• [DATASET EXTRACT]:
● ● ● ● ● ● ●
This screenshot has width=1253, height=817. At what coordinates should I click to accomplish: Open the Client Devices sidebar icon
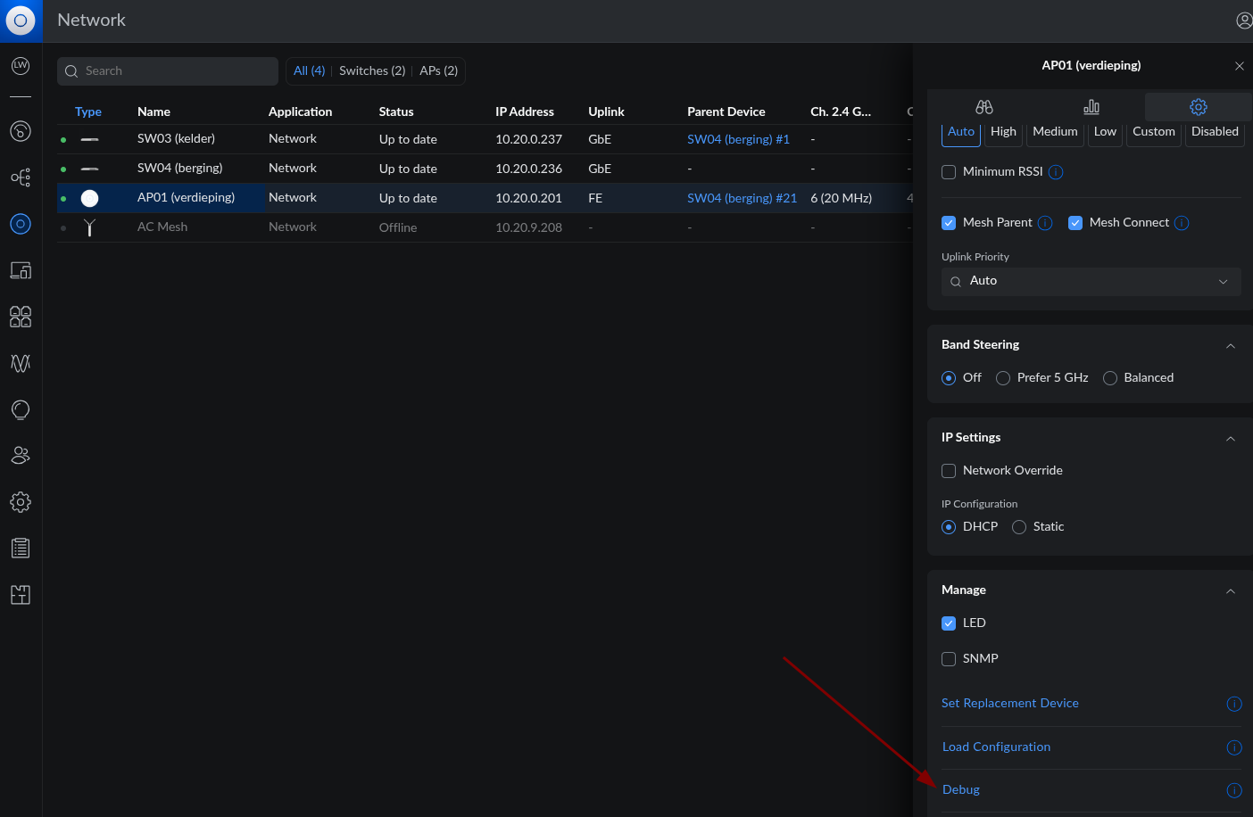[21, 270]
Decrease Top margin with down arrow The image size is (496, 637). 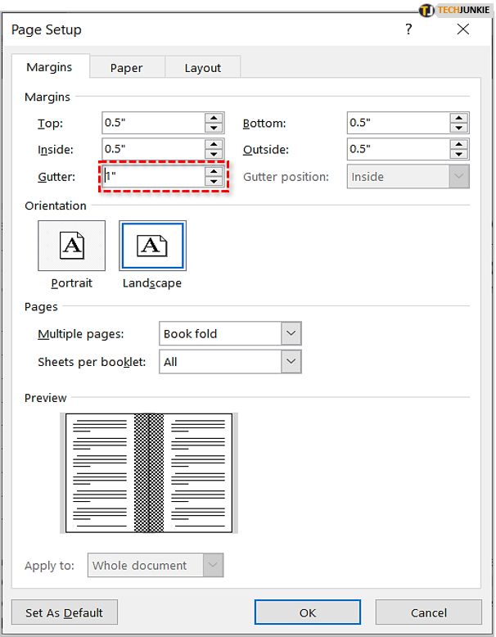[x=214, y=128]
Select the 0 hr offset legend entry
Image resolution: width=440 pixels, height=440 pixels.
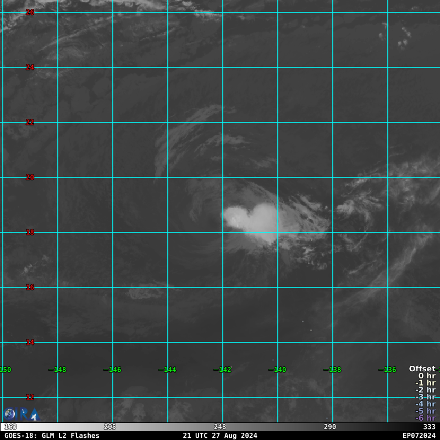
● ● ● ● ● ● ●
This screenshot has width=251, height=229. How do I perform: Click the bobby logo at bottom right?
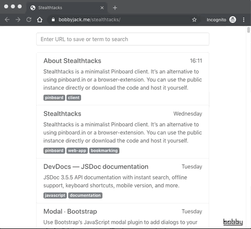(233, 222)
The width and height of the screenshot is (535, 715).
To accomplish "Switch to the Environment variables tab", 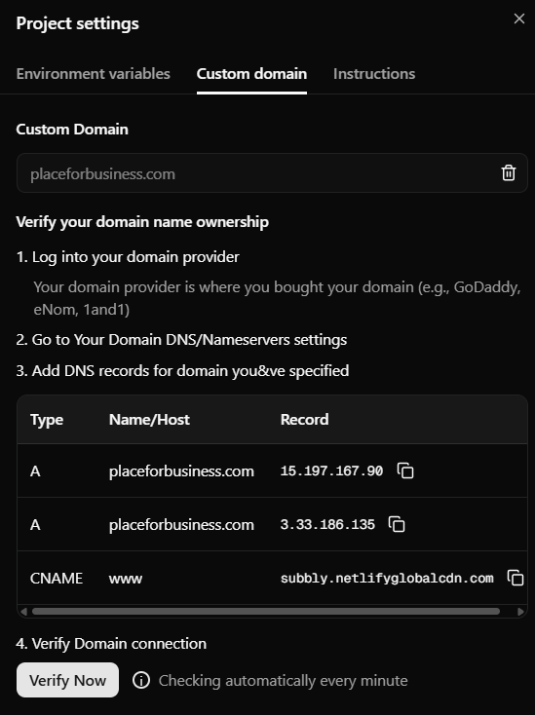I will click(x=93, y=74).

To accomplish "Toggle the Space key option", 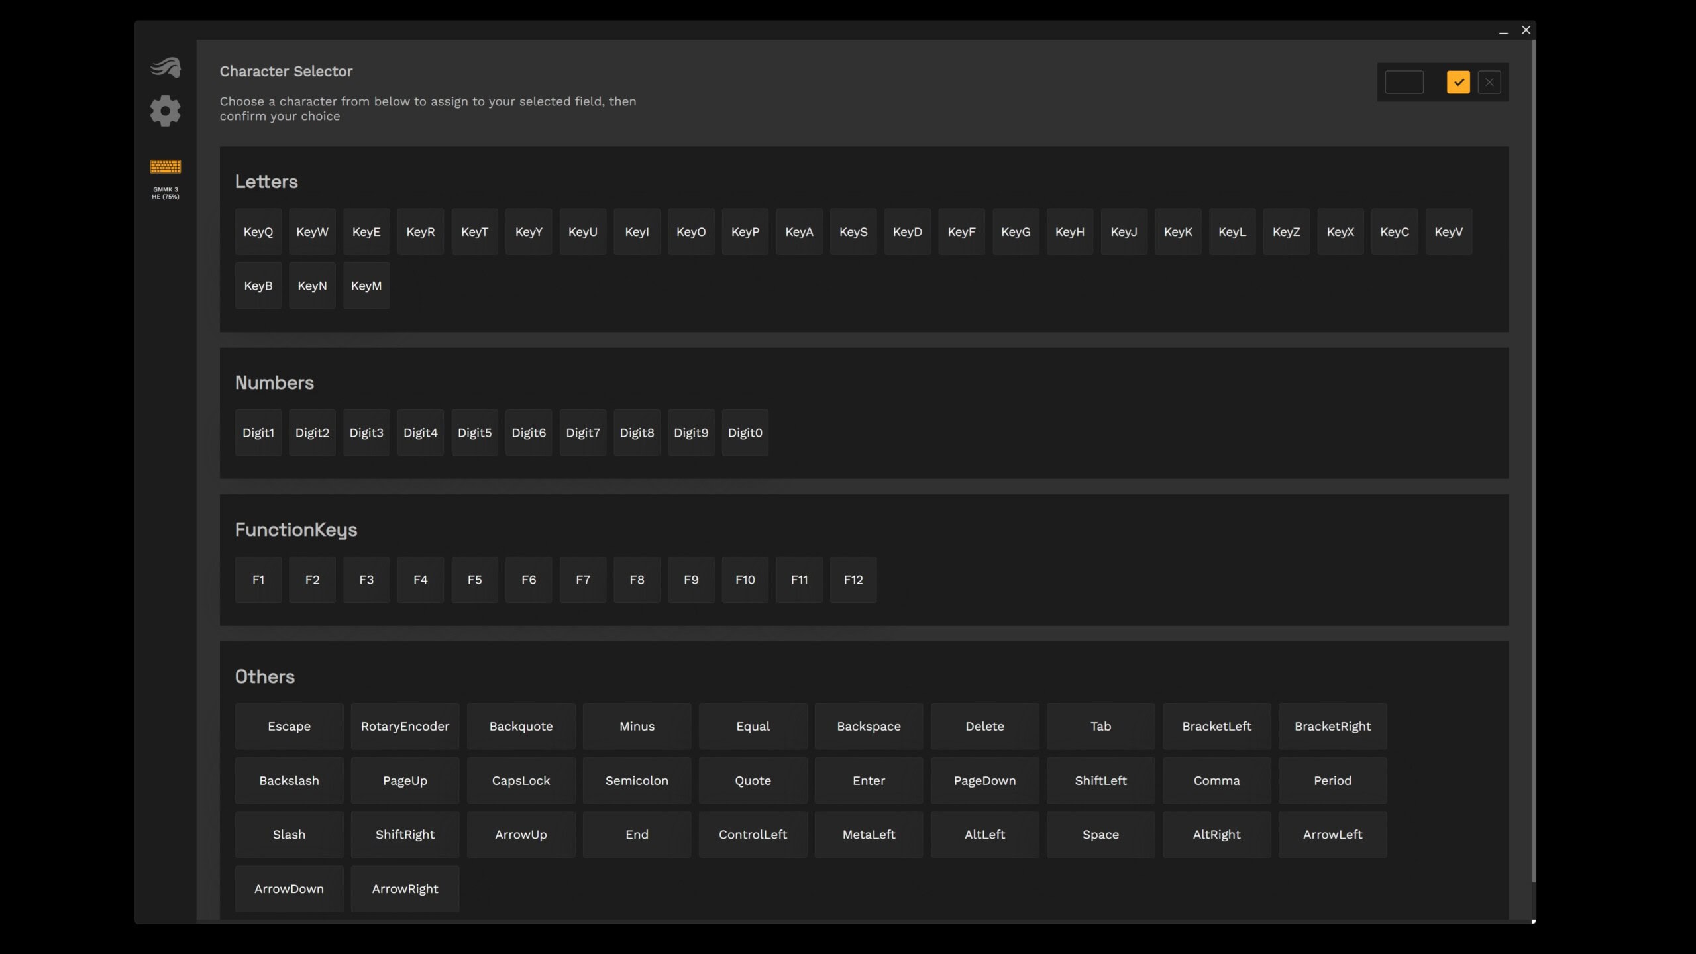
● ● ● ● ● ● ●
Could you return exactly the stretch of the data above that starts at the line with "Select the 0 hr offset legend entry" and ends at the line with "Image resolution: width=440", both lines included?

• [RESPONSE TO THE TASK]:
Select the 0 hr offset legend entry
Image resolution: width=440 pixels, height=440 pixels.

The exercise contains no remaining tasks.